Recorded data
+ + + + + + +
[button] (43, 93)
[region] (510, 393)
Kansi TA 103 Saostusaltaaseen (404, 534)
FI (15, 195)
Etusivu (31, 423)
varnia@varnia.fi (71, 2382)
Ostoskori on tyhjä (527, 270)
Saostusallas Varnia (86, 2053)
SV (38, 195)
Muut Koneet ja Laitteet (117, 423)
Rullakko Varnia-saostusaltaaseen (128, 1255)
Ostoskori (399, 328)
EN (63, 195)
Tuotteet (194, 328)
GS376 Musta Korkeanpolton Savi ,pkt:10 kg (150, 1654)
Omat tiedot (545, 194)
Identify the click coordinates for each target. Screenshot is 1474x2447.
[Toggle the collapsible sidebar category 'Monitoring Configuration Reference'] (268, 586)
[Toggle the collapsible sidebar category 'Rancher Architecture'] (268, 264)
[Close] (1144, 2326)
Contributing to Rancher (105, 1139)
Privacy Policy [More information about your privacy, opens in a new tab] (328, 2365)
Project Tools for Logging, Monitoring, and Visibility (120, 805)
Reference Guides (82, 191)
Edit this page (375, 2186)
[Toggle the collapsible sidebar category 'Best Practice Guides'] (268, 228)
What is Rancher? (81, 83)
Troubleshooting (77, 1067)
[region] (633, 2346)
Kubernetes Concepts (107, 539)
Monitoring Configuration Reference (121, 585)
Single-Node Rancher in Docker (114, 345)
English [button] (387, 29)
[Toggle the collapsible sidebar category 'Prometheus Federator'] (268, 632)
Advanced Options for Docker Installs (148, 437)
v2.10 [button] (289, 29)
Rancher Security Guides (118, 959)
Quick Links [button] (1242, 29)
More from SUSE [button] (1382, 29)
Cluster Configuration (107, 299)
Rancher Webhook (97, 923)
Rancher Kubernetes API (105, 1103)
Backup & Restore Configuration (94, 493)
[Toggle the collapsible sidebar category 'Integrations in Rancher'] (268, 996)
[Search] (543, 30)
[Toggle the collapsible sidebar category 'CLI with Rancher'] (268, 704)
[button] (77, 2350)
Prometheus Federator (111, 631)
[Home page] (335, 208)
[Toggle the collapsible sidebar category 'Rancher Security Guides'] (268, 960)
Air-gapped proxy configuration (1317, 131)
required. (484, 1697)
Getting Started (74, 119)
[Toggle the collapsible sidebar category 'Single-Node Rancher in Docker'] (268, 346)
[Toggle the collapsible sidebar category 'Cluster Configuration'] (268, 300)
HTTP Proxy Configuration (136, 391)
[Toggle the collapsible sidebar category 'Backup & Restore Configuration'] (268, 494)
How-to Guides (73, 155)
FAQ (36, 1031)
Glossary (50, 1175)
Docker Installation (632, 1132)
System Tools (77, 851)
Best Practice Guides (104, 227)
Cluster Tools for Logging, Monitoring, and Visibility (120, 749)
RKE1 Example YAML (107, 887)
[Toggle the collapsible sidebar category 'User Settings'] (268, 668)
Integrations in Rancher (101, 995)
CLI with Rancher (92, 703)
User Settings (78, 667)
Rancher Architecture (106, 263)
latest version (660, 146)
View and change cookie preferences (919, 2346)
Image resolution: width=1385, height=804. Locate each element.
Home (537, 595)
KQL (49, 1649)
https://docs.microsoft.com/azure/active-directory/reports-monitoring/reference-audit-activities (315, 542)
+ + + + + + +
Reproduce all of the items above, changing each occurrence of "Toggle" to "Expand or collapse" and leaving everything else unaltered.

[button] (43, 93)
[region] (510, 393)
Kansi TA 103 Saostusaltaaseen (404, 534)
FI (15, 195)
Etusivu (31, 423)
varnia@varnia.fi (71, 2382)
Ostoskori on tyhjä (527, 270)
Saostusallas Varnia (86, 2053)
SV (38, 195)
Muut Koneet ja Laitteet (117, 423)
Rullakko Varnia-saostusaltaaseen (128, 1255)
Ostoskori (399, 328)
EN (63, 195)
Tuotteet (194, 328)
GS376 Musta Korkeanpolton Savi ,pkt:10 kg (150, 1654)
Omat tiedot (545, 194)
Identify the click coordinates for each target. Screenshot is 1474x2447.
[Expand or collapse the collapsible sidebar category 'Monitoring Configuration Reference'] (268, 586)
[Expand or collapse the collapsible sidebar category 'Rancher Architecture'] (268, 264)
[Close] (1144, 2326)
Contributing to Rancher (105, 1139)
Privacy Policy [More information about your privacy, opens in a new tab] (328, 2365)
Project Tools for Logging, Monitoring, and Visibility (120, 805)
Reference Guides (82, 191)
Edit this page (375, 2186)
[Expand or collapse the collapsible sidebar category 'Best Practice Guides'] (268, 228)
What is Rancher? (81, 83)
Troubleshooting (77, 1067)
[region] (633, 2346)
Kubernetes Concepts (107, 539)
Monitoring Configuration Reference (121, 585)
Single-Node Rancher in Docker (114, 345)
English [button] (387, 29)
[Expand or collapse the collapsible sidebar category 'Prometheus Federator'] (268, 632)
Advanced Options for Docker Installs (148, 437)
v2.10 [button] (289, 29)
Rancher Security Guides (118, 959)
Quick Links [button] (1242, 29)
More from SUSE [button] (1382, 29)
Cluster Configuration (107, 299)
Rancher Webhook (97, 923)
Rancher Kubernetes API (105, 1103)
Backup & Restore Configuration (94, 493)
[Expand or collapse the collapsible sidebar category 'Integrations in Rancher'] (268, 996)
[Search] (543, 30)
[Expand or collapse the collapsible sidebar category 'CLI with Rancher'] (268, 704)
[button] (77, 2350)
Prometheus Federator (111, 631)
[Home page] (335, 208)
[Expand or collapse the collapsible sidebar category 'Rancher Security Guides'] (268, 960)
Air-gapped proxy configuration (1317, 131)
required. (484, 1697)
Getting Started (74, 119)
[Expand or collapse the collapsible sidebar category 'Single-Node Rancher in Docker'] (268, 346)
[Expand or collapse the collapsible sidebar category 'Cluster Configuration'] (268, 300)
HTTP Proxy Configuration (136, 391)
[Expand or collapse the collapsible sidebar category 'Backup & Restore Configuration'] (268, 494)
How-to Guides (73, 155)
FAQ (36, 1031)
Glossary (50, 1175)
Docker Installation (632, 1132)
System Tools (77, 851)
Best Practice Guides (104, 227)
Cluster Tools for Logging, Monitoring, and Visibility (120, 749)
RKE1 Example YAML (107, 887)
[Expand or collapse the collapsible sidebar category 'User Settings'] (268, 668)
Integrations in Rancher (101, 995)
CLI with Rancher (92, 703)
User Settings (78, 667)
Rancher Architecture (106, 263)
latest version (660, 146)
View and change cookie preferences (919, 2346)
Image resolution: width=1385, height=804. Locate each element.
Home (537, 595)
KQL (49, 1649)
https://docs.microsoft.com/azure/active-directory/reports-monitoring/reference-audit-activities (315, 542)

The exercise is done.